Scientists released data this week showing that carbon emissions in 2018 rose by nearly 3 percent, a full point more than last year. That report comes on the heels of two others that have brought current climate change findings into the public eye. All this at a time when dramatic natural events—historic wildfires, drought and hurricanes—have wreaked havoc across the country.
In this episode of The Buzz, we dig into those reports and what they mean here in Southern Arizona. We talk with some of the report's authors and climate experts at the University of Arizona.
Diana Liverman is Regents' Professor at the School of Geography and Development and former co-director of the University of Arizona’s Institute of the Environment.
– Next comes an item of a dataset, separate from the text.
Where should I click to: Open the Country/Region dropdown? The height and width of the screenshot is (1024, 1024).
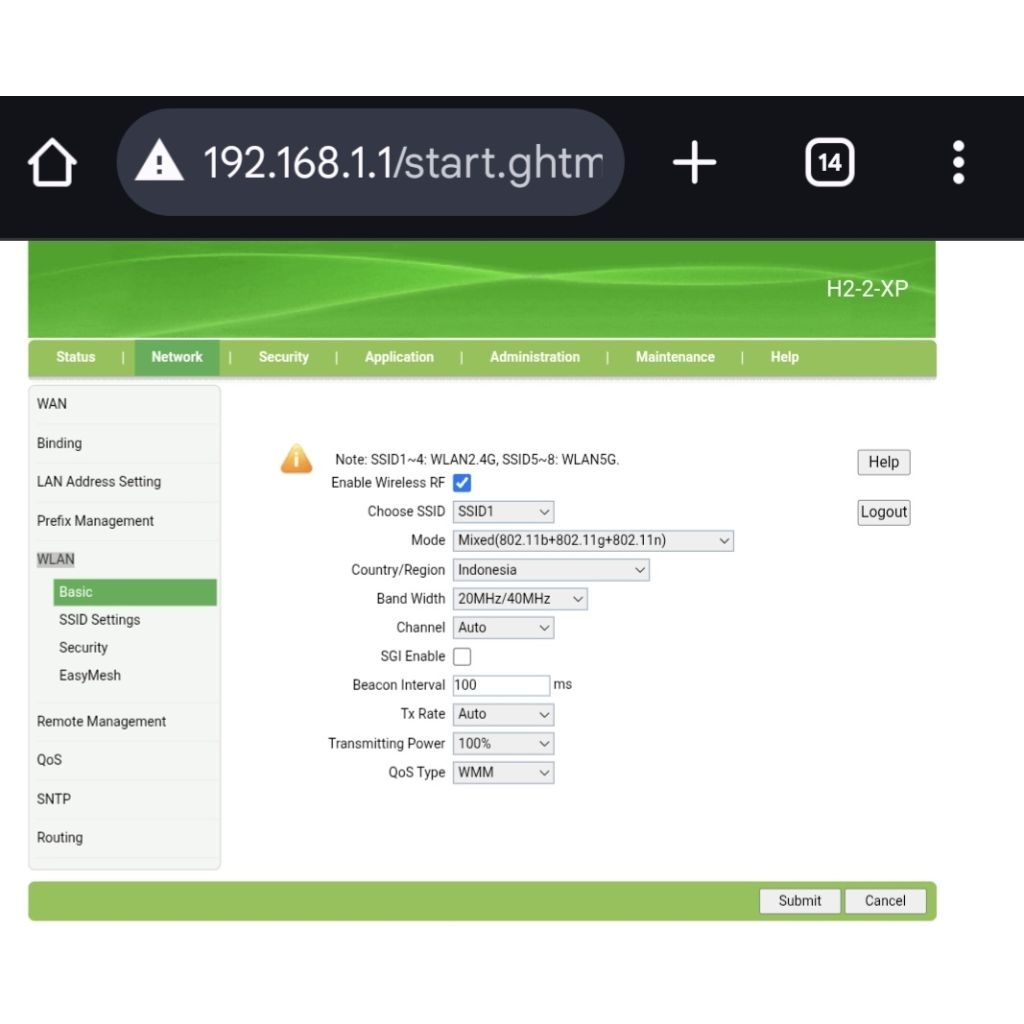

She helped write the most recent report from the Intergovernmental Panel on Climate Change. It showed that by 2030, the Earth’s temperature is projected to have increased almost 3 degrees from the start of the Industrial Revolution, a change that could lead to more catastrophic wildfires, droughts and hurricanes, among other impacts.
The Fourth National Climate Assessment was released just a couple weeks ago. The report is required by law and serves as the country’s primary and final word on the state of knowledge of climate science. To get an explanation of the report, we talked with Kathy Jacobs, director of the Center for Climate Adaptation Science and Solutions at the University of Arizona, and a faculty member in Soil, Water and Environmental Science. Jacobs led previous versions of the National Climate Assessment and worked on climate adaptation in the Obama administration.
We also talked with Gregg Garfin, an associate professor and associate extension specialist in the University of Arizona School of Natural Resources and Environment. He’s also deputy director for science translation and outreach at the Institute of the Environment. Garfin was the Southwest region chapter leader on the most recent National Climate Assessment.